Rate Limiting: The 4 Algorithms Behind Every 429

#ratelimiting #ratelimiter #429 #tokenbucket

https://www.youtube.com/watch?v=H0SWt7MB0lI

Two terminals. Same curl. Same second. One of them returns a hundred green 200 OK responses. The other slams red at request six. Both are valid APIs. Both send the same status code when they refuse. Behind the refusal — four completely different machines.

This is what every engineer runs into and almost nobody looks at straight on. 429 Too Many Requests isn't a protocol. It's a signal.

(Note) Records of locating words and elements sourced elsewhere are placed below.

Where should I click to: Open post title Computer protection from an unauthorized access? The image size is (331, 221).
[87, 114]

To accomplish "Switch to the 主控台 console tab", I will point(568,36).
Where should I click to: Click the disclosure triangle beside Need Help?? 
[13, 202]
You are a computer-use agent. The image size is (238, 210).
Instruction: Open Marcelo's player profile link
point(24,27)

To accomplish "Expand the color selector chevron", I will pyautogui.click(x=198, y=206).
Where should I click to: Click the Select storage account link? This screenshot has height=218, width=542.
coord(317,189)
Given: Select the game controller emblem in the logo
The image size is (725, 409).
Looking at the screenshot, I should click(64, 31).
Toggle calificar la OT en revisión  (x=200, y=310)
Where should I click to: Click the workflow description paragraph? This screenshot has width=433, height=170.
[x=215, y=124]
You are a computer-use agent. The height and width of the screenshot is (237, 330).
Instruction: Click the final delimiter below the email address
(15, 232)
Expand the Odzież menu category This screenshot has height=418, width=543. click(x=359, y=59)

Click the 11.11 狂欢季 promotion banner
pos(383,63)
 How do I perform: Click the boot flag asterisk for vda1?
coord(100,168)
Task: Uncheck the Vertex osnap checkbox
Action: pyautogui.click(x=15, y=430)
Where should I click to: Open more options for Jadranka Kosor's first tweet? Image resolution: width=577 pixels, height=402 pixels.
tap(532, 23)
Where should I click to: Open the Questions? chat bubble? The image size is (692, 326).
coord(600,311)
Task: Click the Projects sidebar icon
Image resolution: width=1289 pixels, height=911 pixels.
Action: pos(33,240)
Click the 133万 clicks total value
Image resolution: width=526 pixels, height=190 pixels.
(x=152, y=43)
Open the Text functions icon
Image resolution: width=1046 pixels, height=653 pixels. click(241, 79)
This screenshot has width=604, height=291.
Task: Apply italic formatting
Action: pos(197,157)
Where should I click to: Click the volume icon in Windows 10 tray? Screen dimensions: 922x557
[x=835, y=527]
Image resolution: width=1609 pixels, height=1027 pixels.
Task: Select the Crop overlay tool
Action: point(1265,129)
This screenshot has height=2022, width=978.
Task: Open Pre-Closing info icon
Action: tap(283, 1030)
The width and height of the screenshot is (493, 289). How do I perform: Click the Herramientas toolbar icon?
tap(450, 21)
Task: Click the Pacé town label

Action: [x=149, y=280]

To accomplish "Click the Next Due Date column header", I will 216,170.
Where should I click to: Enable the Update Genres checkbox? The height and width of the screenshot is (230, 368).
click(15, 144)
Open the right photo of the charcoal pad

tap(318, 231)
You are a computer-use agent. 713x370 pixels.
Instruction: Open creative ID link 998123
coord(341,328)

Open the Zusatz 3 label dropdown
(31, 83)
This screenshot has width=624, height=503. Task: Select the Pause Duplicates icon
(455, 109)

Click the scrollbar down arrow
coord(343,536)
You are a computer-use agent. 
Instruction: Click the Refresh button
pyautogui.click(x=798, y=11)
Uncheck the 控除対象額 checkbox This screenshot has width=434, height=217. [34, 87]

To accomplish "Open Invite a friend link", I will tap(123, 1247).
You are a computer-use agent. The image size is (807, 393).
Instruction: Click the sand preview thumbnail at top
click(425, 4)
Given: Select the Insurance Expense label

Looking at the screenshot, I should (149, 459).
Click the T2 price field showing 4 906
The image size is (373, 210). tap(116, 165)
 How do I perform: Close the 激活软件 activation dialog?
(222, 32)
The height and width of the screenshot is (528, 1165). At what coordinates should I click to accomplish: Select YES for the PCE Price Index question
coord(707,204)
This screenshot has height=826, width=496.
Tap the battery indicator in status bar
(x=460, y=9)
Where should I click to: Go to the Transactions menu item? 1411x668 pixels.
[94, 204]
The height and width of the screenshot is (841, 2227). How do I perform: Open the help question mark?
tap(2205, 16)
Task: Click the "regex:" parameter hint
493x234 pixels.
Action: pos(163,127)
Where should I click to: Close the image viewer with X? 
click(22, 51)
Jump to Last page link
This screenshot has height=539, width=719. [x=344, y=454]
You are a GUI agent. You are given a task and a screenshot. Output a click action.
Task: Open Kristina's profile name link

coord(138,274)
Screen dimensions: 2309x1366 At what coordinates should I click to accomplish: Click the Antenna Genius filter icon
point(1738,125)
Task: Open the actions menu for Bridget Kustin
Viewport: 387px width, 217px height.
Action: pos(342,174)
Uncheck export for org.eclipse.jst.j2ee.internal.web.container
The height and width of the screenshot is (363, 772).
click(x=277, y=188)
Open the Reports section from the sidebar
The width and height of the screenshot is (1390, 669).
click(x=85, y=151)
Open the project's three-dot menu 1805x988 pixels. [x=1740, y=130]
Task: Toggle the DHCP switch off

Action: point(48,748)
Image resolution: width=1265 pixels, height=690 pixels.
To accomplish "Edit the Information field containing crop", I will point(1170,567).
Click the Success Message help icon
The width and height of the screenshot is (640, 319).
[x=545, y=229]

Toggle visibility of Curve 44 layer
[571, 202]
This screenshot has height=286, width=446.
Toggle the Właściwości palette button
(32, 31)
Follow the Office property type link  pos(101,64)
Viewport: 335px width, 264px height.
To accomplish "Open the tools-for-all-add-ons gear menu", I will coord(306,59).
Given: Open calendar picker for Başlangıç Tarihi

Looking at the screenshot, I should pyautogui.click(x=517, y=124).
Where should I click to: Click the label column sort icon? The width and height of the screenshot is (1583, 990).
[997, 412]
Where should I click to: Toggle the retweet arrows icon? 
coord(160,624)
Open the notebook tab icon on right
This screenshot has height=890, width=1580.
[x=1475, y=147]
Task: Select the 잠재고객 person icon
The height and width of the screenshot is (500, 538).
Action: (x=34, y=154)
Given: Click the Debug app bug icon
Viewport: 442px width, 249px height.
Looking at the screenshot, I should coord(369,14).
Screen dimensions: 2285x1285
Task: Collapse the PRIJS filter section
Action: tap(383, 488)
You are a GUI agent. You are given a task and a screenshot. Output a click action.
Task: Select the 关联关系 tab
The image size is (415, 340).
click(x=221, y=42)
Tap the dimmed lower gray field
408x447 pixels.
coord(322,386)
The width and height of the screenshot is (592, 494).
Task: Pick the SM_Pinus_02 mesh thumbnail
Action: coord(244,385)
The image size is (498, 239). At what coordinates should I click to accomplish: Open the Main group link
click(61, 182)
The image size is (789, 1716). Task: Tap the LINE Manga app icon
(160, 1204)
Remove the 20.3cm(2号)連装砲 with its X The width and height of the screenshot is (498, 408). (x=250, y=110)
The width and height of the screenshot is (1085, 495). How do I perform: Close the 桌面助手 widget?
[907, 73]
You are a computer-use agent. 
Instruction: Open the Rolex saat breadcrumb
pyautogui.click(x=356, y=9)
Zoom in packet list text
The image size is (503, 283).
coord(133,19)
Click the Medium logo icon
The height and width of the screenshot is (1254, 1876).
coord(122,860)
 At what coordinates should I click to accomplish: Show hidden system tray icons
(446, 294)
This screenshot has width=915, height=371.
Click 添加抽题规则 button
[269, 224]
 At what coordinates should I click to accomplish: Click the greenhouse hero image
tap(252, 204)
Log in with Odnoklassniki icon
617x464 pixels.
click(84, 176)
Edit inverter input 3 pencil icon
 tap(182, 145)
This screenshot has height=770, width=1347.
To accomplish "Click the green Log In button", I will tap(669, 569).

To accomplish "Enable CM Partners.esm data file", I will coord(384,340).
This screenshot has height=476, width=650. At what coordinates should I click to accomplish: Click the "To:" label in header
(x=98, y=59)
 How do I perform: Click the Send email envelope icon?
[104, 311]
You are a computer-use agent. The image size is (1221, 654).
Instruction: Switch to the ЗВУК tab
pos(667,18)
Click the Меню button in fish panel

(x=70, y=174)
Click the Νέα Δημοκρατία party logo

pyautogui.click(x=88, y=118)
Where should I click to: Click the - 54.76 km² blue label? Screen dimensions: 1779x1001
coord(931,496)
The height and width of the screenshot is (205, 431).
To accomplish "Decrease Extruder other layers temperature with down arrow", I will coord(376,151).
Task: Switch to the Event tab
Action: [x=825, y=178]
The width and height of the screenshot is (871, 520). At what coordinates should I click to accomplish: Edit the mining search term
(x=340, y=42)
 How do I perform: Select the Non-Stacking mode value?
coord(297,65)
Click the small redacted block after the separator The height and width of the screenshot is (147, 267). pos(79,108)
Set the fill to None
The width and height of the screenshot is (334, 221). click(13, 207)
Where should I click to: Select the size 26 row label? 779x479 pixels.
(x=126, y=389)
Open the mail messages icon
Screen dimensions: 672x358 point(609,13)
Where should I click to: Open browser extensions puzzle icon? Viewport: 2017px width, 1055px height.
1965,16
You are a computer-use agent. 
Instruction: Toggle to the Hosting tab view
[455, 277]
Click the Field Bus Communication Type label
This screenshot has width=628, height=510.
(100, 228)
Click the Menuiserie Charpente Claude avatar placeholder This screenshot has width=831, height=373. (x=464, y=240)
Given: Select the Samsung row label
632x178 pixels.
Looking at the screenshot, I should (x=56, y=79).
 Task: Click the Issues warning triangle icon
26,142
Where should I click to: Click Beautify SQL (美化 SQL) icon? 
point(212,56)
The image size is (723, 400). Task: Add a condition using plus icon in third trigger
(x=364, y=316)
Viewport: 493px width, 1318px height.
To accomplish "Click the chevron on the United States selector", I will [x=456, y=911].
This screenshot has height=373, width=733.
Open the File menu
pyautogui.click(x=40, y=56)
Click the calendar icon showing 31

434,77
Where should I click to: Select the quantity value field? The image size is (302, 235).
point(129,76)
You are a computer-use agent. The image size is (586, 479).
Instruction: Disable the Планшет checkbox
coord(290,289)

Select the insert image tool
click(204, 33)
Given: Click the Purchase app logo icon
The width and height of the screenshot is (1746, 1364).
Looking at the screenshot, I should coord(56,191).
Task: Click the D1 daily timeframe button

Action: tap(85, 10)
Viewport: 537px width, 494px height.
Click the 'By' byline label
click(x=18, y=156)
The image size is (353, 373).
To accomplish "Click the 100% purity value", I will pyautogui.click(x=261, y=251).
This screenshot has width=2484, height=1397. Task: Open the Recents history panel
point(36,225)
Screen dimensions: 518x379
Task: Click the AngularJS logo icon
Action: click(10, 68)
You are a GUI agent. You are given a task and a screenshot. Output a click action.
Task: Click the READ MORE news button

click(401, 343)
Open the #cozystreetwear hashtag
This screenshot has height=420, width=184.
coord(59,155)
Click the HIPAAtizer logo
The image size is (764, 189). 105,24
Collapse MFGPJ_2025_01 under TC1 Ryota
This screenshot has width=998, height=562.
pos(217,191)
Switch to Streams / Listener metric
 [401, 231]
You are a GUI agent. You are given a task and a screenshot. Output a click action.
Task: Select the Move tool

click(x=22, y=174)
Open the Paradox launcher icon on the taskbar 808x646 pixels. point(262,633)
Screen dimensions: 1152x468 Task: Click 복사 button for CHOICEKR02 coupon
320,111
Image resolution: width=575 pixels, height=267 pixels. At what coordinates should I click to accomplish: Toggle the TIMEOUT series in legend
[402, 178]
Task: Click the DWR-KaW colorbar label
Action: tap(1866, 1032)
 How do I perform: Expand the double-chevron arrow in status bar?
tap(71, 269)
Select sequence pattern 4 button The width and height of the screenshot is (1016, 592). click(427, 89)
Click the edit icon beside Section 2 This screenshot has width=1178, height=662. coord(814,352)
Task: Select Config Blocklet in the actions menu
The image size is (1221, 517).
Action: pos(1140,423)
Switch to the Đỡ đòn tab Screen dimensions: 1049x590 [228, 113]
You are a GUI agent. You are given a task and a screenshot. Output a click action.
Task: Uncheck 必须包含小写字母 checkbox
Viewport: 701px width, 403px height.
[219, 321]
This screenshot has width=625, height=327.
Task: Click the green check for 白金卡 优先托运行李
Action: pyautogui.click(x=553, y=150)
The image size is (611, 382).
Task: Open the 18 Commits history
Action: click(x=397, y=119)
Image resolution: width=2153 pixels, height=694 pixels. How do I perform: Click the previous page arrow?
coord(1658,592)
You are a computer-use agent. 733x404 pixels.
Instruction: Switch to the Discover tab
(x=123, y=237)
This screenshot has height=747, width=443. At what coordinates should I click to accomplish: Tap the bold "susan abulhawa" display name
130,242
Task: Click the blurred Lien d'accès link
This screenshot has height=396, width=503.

The machinery that decides when to fire it is a design choice — and the choice is why your one-liner integration breaks at Cloudflare but sails through at Stripe.

A rate limiter is really just a question: how many requests has this client sent in the last N seconds? Four algorithms, four different answers.

Fixed window — cheap and broken

The simplest thing that could possibly work: keep a counter per client, keyed by the current minute. Every request increments it. Past the limit, return 429. At the next minute boundary, reset to zero.

INCR  rate:alice:2026-04-21T14:05
EXPIRE rate:alice:2026-04-21T14:05 60

One number per client. One Redis INCR. Ships in ten lines. It has exactly one bug.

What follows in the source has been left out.